Like Jimmy Stewart in Rear Window, NYPD beat cop Alex Tanguy will try to crack a case while he is laid-up with a broken leg. However, Tanguy will have help from a legitimate superhero. Yet, his secret weapon is also a scared little boy facing his own potential mortality. Alain Gagnol & Jean-Loup Felicioli riff on the film noir and superhero genres while keeping the human element front-and-center in the flat-out fantastic Phantom Boy (trailer here), which screens during the 2016 New York International Children’s Film Festival.
Ever since young Leo was diagnosed with cancer, he discovered he could astral project. While resting from chemotherapy, he often leaves his body to help guide other patients’ wandering spirits back to their corporal selves. Most forget the experience when they awaken, but not Tanguy.
The hard-charging cop was ambushed by henchmen of a megalomaniacal villain who has taken New York hostage with a well-placed computer virus. Due to his bad rep, Tanguy’s captain refuses to listen to his intel, but crime reporter and potential love interest Mary Delauney is more than willing to follow-up his leads. Leo’s invisible projection will watch over her, feeding back warnings of potential danger to Tanguy through his sleep-talking body. Of course, there are limits to how long Leo can remain in his spectral form.
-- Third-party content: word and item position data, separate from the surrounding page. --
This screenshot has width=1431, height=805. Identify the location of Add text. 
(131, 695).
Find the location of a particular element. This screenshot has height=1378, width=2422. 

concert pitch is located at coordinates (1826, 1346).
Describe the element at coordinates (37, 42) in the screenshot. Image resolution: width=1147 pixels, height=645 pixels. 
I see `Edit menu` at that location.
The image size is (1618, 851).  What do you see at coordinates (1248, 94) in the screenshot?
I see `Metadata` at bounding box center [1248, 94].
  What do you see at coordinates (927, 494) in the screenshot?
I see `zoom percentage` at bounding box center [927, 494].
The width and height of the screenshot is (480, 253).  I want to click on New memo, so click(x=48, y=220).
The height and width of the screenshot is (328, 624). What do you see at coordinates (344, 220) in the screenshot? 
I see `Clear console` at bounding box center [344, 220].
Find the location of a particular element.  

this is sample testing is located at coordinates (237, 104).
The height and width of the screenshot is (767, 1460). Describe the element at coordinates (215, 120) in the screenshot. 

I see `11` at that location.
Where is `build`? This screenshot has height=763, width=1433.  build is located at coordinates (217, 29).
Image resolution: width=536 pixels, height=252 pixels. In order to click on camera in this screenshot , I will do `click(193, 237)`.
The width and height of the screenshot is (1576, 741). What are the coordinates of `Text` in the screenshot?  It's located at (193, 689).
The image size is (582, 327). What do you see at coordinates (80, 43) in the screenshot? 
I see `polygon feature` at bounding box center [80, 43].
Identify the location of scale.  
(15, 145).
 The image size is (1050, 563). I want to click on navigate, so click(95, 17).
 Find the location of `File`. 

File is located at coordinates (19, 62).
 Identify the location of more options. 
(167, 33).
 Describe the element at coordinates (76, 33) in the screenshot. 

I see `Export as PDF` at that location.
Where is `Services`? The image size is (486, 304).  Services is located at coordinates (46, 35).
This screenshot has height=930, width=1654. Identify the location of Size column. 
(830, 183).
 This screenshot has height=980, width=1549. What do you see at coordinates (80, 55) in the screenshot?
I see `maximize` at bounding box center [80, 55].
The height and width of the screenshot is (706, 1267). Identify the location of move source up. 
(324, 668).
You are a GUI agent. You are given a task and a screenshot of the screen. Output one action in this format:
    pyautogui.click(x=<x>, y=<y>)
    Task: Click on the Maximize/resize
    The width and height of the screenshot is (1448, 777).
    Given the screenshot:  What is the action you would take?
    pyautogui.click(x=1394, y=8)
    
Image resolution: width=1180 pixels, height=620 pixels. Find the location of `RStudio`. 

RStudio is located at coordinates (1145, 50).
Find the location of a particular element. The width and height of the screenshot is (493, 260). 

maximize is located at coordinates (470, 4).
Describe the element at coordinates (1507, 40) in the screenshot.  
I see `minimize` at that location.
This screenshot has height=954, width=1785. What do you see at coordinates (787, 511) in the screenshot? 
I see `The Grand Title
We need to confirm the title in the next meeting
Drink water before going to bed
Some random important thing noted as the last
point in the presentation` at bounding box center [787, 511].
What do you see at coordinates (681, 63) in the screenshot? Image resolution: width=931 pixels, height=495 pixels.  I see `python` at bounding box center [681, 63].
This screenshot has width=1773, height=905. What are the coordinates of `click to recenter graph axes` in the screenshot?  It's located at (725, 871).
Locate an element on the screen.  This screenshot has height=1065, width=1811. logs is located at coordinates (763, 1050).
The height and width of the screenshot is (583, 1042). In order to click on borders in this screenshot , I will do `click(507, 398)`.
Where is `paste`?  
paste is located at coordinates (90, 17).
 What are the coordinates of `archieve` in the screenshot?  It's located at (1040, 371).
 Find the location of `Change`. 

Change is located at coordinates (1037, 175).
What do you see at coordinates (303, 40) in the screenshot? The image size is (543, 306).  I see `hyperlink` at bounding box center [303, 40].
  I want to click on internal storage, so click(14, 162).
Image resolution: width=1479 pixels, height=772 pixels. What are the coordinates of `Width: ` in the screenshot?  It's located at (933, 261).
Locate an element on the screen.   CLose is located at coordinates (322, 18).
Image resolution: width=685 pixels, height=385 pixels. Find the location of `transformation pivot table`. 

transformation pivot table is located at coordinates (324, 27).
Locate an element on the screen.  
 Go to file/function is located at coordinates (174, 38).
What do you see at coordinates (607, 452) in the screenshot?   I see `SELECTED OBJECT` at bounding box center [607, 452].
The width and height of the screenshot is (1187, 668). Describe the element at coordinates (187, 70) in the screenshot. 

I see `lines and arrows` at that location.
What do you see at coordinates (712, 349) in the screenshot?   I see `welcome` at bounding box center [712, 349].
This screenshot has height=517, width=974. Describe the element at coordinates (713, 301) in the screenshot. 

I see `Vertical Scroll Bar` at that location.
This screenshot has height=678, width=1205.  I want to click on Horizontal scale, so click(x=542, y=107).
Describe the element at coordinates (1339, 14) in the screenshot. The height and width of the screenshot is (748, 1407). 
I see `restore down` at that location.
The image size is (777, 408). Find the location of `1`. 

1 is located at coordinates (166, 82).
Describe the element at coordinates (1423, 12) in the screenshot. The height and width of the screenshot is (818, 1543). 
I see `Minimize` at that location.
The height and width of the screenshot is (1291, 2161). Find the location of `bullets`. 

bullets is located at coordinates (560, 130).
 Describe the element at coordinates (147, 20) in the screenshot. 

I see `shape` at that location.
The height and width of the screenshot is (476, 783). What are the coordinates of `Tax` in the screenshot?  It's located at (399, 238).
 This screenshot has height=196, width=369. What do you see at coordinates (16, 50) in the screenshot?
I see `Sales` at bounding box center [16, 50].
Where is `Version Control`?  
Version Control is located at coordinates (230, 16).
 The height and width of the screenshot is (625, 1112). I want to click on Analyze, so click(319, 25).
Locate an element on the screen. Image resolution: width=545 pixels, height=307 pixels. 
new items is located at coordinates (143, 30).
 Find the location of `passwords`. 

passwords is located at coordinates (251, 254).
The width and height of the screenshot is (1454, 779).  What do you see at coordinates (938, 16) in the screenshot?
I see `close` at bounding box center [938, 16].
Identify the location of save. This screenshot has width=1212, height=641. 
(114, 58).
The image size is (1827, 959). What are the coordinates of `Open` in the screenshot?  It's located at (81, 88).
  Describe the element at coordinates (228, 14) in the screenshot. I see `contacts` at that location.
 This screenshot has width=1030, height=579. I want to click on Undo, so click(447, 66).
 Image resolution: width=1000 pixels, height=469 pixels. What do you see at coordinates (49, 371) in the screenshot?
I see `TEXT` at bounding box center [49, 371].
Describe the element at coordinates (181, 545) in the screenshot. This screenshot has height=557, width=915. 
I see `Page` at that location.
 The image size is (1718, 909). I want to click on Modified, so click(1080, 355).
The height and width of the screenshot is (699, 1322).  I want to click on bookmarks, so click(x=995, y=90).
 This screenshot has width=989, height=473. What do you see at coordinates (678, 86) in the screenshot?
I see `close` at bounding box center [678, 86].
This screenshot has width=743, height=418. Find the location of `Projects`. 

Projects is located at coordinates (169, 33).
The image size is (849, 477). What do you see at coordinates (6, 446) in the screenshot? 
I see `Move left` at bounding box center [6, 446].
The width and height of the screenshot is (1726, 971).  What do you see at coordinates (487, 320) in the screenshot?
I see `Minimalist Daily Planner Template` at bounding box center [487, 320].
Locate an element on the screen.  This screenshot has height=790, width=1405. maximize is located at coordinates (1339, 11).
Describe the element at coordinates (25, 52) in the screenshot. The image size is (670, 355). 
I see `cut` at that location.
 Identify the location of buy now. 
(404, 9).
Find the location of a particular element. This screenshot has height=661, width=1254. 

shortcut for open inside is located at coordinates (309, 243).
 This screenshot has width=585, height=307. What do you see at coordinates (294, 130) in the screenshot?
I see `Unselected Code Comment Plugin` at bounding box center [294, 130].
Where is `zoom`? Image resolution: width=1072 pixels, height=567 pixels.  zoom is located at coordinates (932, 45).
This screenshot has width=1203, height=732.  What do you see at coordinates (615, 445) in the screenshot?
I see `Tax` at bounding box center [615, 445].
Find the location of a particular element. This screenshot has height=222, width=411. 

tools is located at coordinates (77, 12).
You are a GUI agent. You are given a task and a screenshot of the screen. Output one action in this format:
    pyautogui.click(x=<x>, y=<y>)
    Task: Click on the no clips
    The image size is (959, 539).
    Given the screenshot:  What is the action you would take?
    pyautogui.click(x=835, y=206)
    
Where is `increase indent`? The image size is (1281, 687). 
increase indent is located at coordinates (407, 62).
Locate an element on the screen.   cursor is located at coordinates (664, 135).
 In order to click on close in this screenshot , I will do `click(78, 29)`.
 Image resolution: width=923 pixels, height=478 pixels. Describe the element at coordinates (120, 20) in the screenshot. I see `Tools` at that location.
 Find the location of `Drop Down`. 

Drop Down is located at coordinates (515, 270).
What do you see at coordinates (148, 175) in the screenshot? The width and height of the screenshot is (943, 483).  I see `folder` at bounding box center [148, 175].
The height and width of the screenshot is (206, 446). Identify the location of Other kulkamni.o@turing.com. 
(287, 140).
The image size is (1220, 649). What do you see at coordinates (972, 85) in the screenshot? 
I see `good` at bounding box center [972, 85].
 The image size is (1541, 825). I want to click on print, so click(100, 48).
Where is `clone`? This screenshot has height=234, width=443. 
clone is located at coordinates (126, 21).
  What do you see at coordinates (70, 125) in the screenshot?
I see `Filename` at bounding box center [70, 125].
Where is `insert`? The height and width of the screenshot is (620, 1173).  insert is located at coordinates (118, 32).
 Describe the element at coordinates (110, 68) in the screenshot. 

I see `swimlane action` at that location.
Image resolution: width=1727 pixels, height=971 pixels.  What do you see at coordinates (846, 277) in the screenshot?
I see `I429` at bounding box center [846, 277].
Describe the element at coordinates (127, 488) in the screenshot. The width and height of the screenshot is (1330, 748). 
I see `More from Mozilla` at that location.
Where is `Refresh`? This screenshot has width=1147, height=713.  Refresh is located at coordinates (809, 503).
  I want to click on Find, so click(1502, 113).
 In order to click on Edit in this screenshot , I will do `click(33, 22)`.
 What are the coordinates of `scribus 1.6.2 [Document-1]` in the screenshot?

Much like in their Oscar-nominated A Cat in Paris, Gagnol & Felicioli’s super-stylish 2D animation lovingly evokes film noir, art deco, and comic art. They develop a number of sly gags, including the frequent interruptions of the super-villain referred to as “The Man with the Broken Face” as he attempts to tell his origin story.
Yet, it is the relationships that make Phantom Boy so poignant and endearing, particularly Leo’s quiet moments with his beloved little sister, Titi. It is also quite moving to watch through Leo’s spectral eyes as his worried parents attempt to put up a brave front for his benefit. Frankly, this film packs an emotional wallop, but it also takes care of its noir crime-fighting business with considerable panache. In fact, Gagnol’s closing line is absolute genre perfection.
Phantom is just a quality production from top to bottom, featuring expressive voice work from the likes of Audrey Tautou as the Rosalind Russell-ish Delauney and Jean-Pierre Marielle as the sinister mastermind. For extra, added seasoning, Phantom also uses various jazz recordings of “Dream a Little Dream of Me” as a recurring motif (you’d think they’d use “I Cover the Waterfront” considering how much action takes place on the docks, but so be it).